A prospective study from Japan used endocytoscopy on 113 patients to obtain real time
histological images in vivo during colonoscopy (13). With the ECS system, it was possible to
observe lesions at the cellular level, evaluate cellular atypia and distinguish between
neoplastic and nonneoplastic lesions when compared to histology which was used as the gold
standard. The correlation between the endocytoscopic and histological diagnosis was
statistically significant. Eleber et al (14) also reported a sensitivity and specificity of
79% and 90 %, respectively of the ECS system in diagnosing neoplastic lesions in 28 patients
with colonic lesions. Furthermore the study by Cipoletta et al (15) demonstrated that the ECS
system provides real time imaging in vivo with clear visualization of cellular details and
features of dysplasia of aberrant crypt foci, considered to be the earliest precursor of
colorectal cancer. In addition Rotondano et al (15) also confirmed high positive predictive
values for diagnosing hyperplastic polyps as well as dysplastic polyps including low, high
grade dysplasia as well as invasive cancer.

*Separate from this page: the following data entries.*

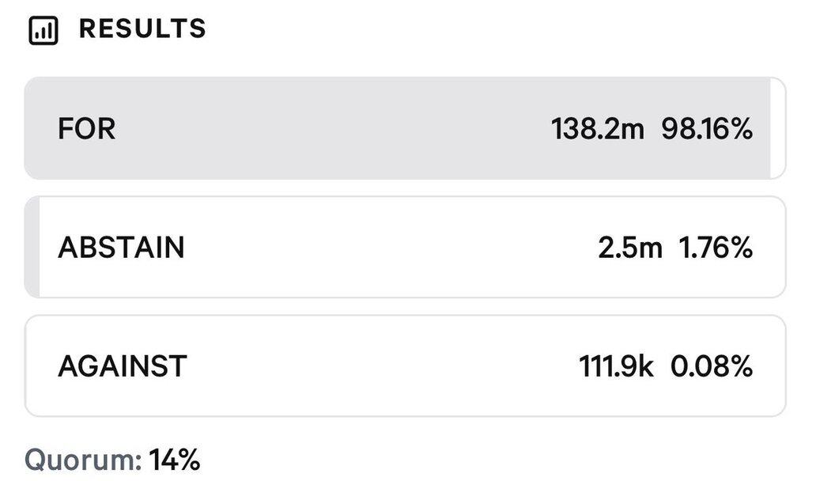Screen dimensions: 816x481
Task: Select the ABSTAIN vote row
Action: [x=405, y=247]
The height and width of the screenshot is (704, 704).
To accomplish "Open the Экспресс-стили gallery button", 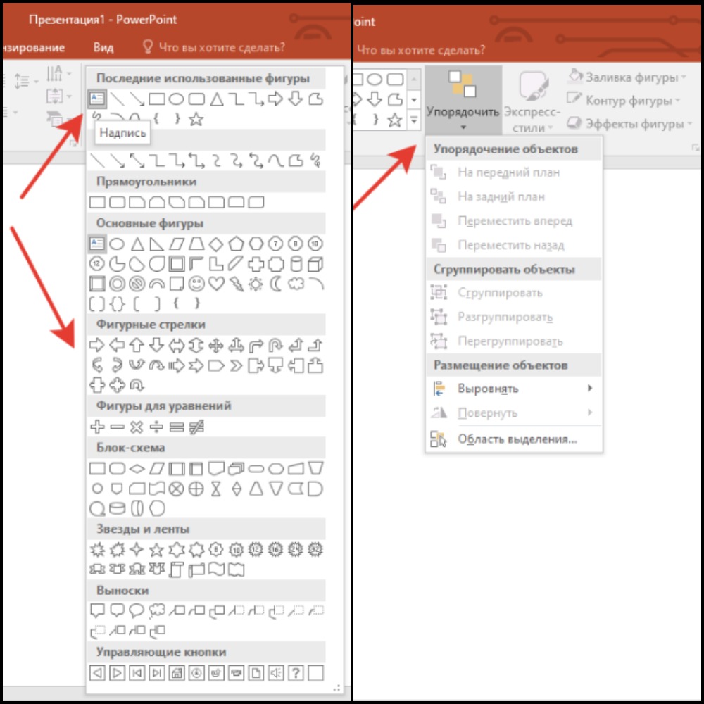I will pyautogui.click(x=532, y=102).
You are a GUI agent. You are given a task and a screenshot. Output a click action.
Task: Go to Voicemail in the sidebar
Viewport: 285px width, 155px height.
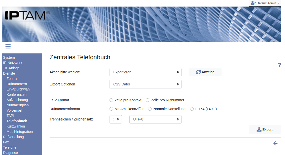[14, 110]
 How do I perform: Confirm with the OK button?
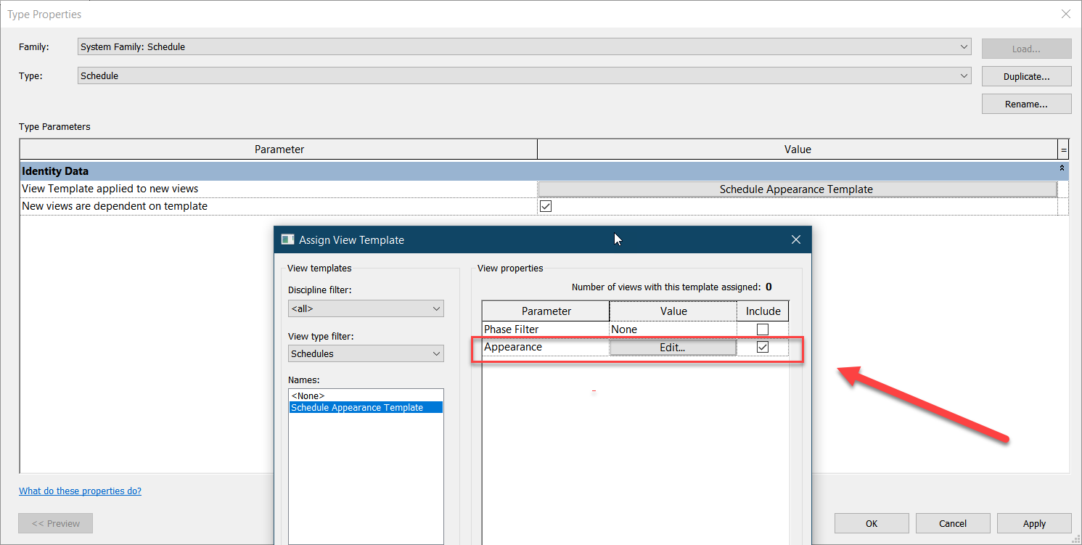872,523

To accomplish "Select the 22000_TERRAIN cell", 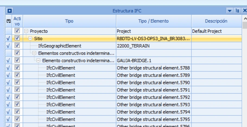I will [x=154, y=46].
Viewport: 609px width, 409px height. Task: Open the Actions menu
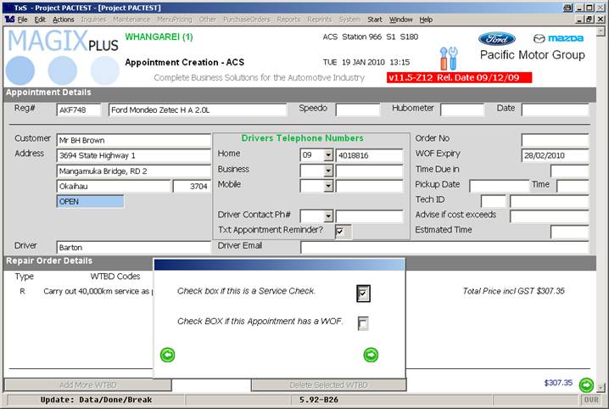[x=63, y=19]
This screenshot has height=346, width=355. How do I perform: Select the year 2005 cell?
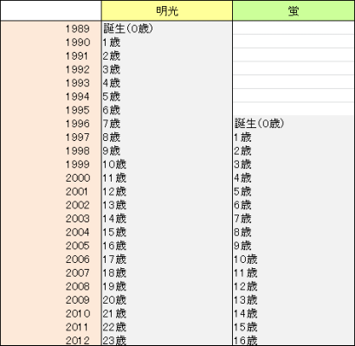[x=51, y=246]
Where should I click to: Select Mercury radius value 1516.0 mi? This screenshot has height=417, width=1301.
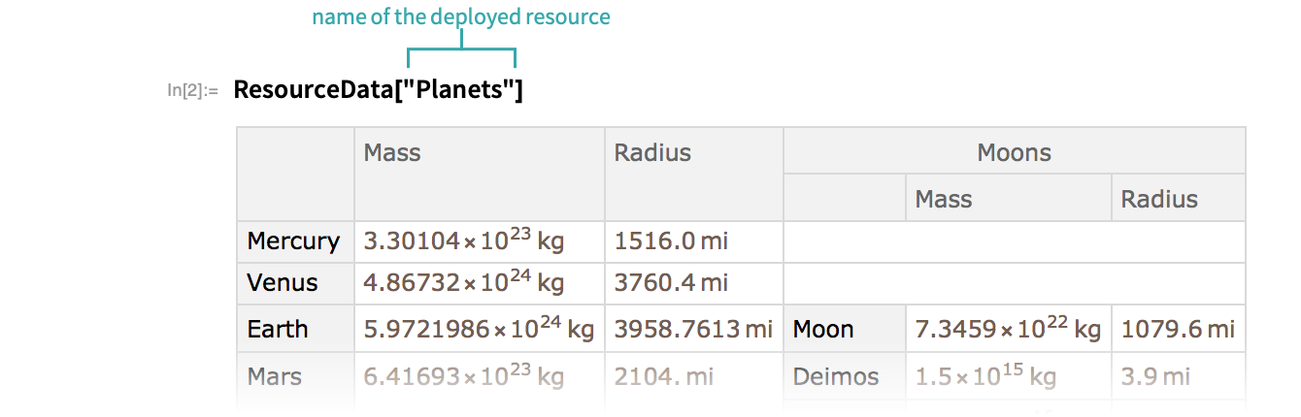pos(671,241)
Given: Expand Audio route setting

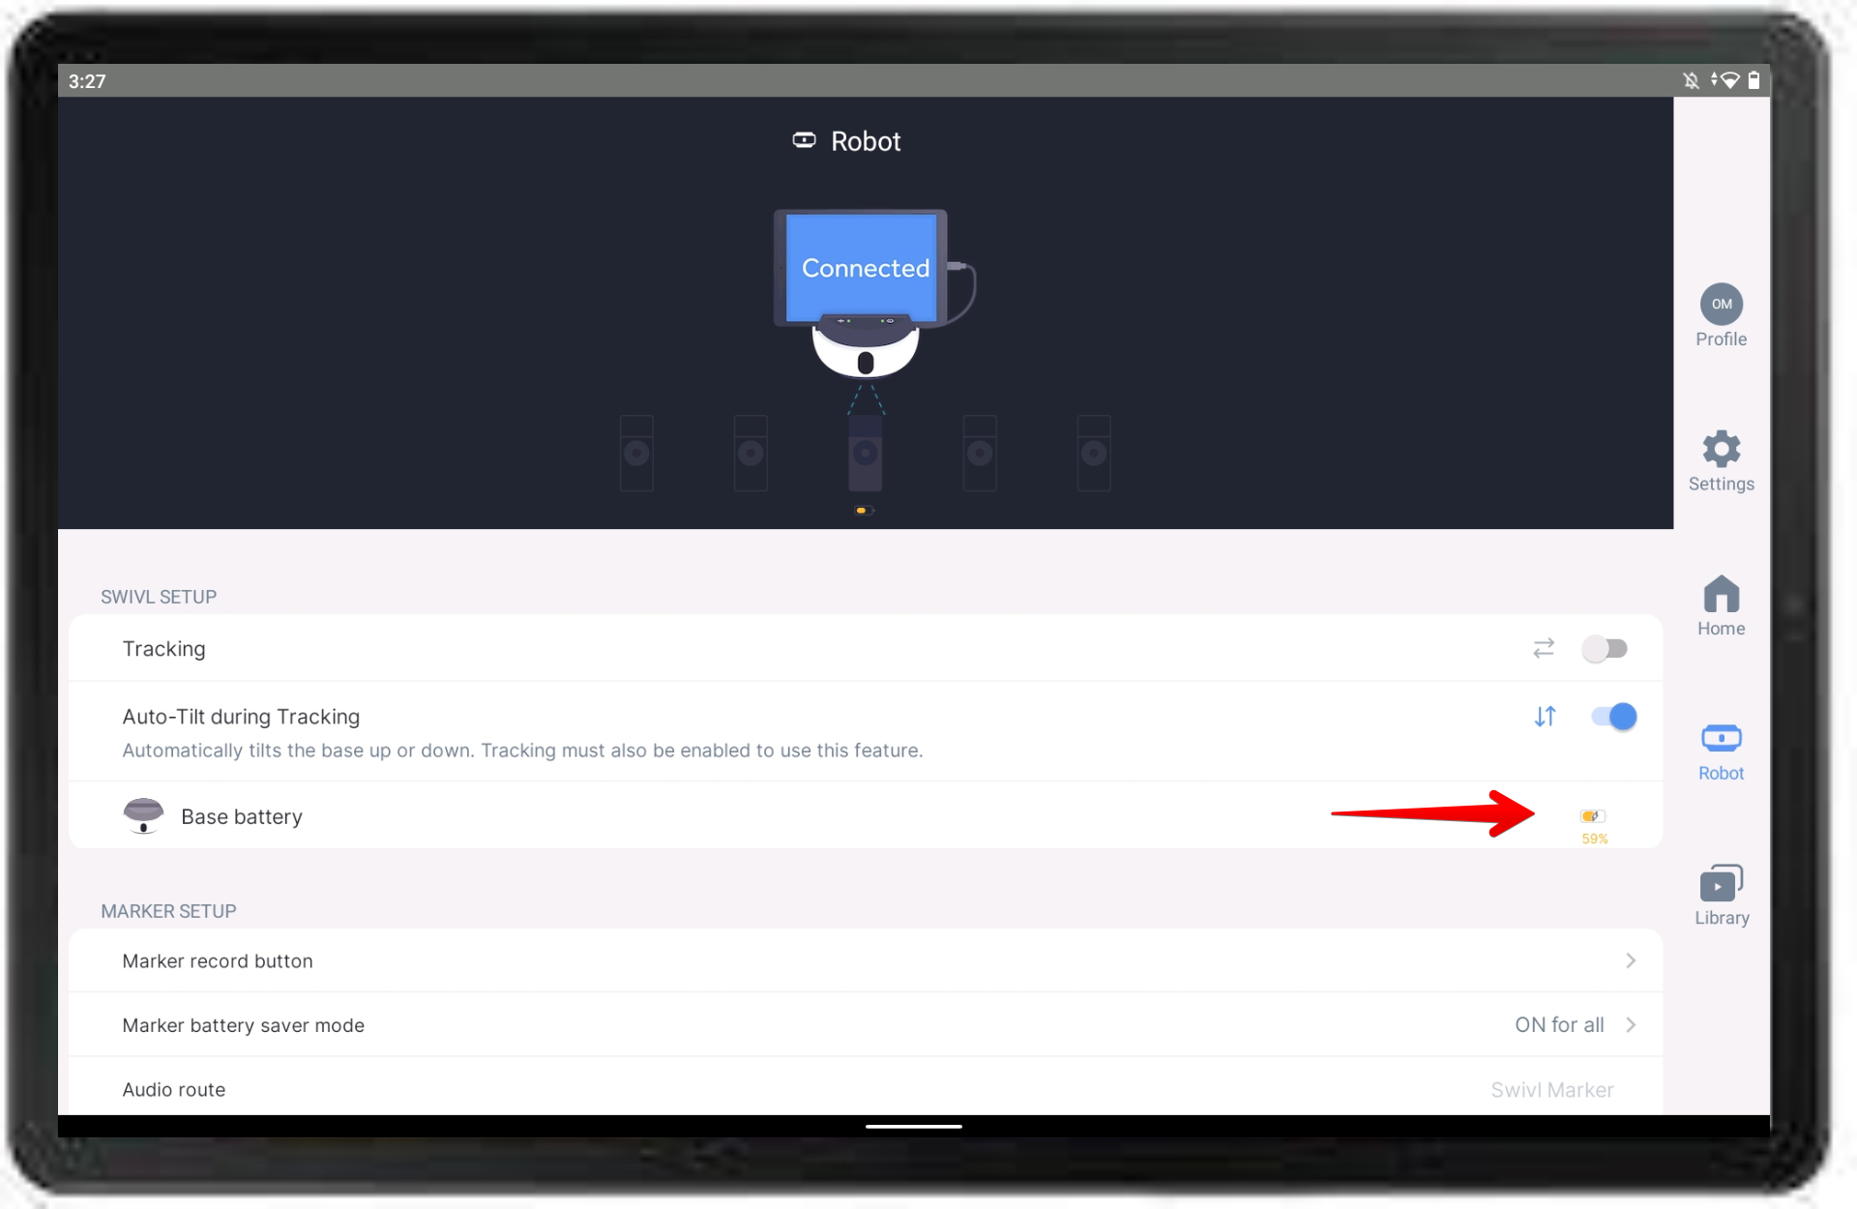Looking at the screenshot, I should (867, 1087).
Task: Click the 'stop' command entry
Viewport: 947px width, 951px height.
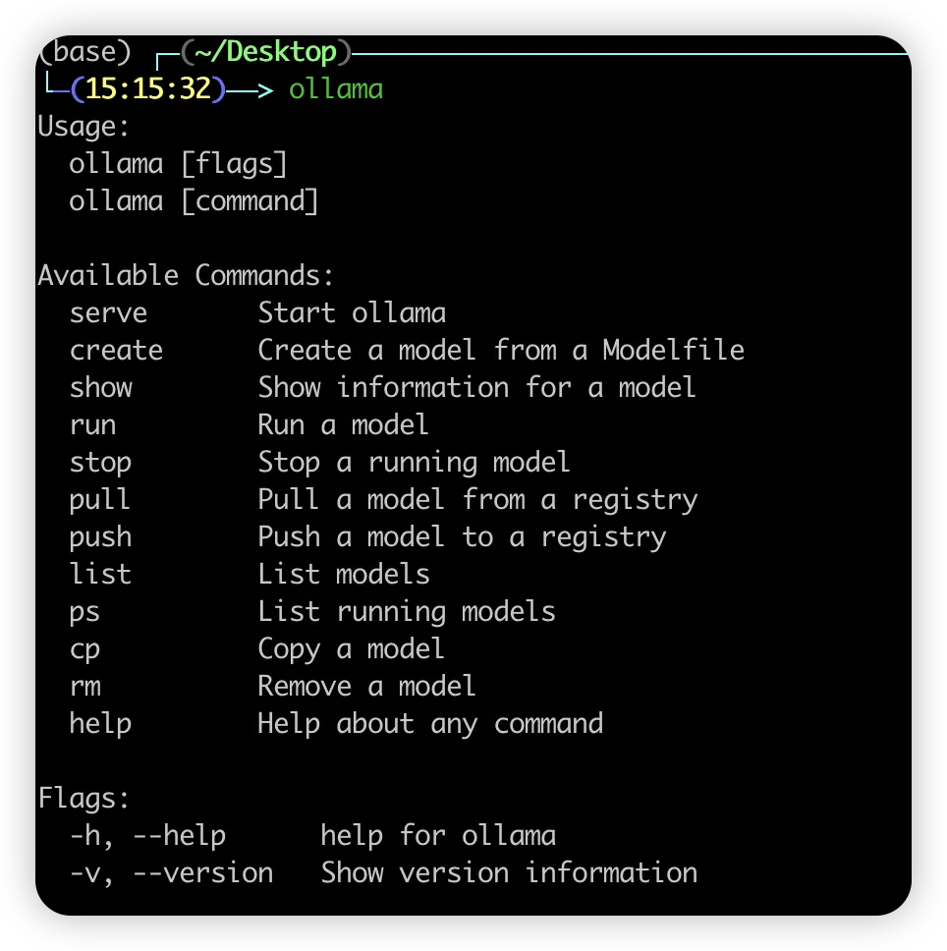Action: click(100, 463)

A recent systematic review of all published studies also confirmed that endocytoscopy is a
safe and effective new endoscopic imaging technique to obtain in vivo histology and guided
biopsies with high diagnostic accuracy (17).
No associated risks related to the endocystoscopy procedures have been reported in all
published studies (12-17).
This specific diagnostic tool of in vivo histology with the use of high resolution
endocytoscopy system would allow endoscopists to perform targeted biopsies and in some cases
(if warranted based on the in vivo images) to proceed directly to endoscopic resection of
lesions. It may also guide assessment of the completeness of the endoscopic intervention with
detection of any residual neoplastic tissue at the index exam as well as on follow up
colonoscopy exams. Other potential benefits include elimination of random biopsies for
surveillance of mucosal disease, elimination of sampling error, limitation of unnecessary
polypectomies, hence ultimately resulting in cost effectiveness and improved patient
In summary, endocytoscopy has the potential to fundamentally change the way endoscopy and
pathology interact by allowing near histological quality imaging in vivo, without the need,
risk, and cost of tissue removal.
• Age above 18, any patient undergoing screening or surveillance colonoscopy.
- Unwillingness to consent
- Lack of any pathological state that would require biopsy at the time of endoscopy
(will be considered "screen failure" since this will not be known until after consent
is obtained and sedated endoscopy performed).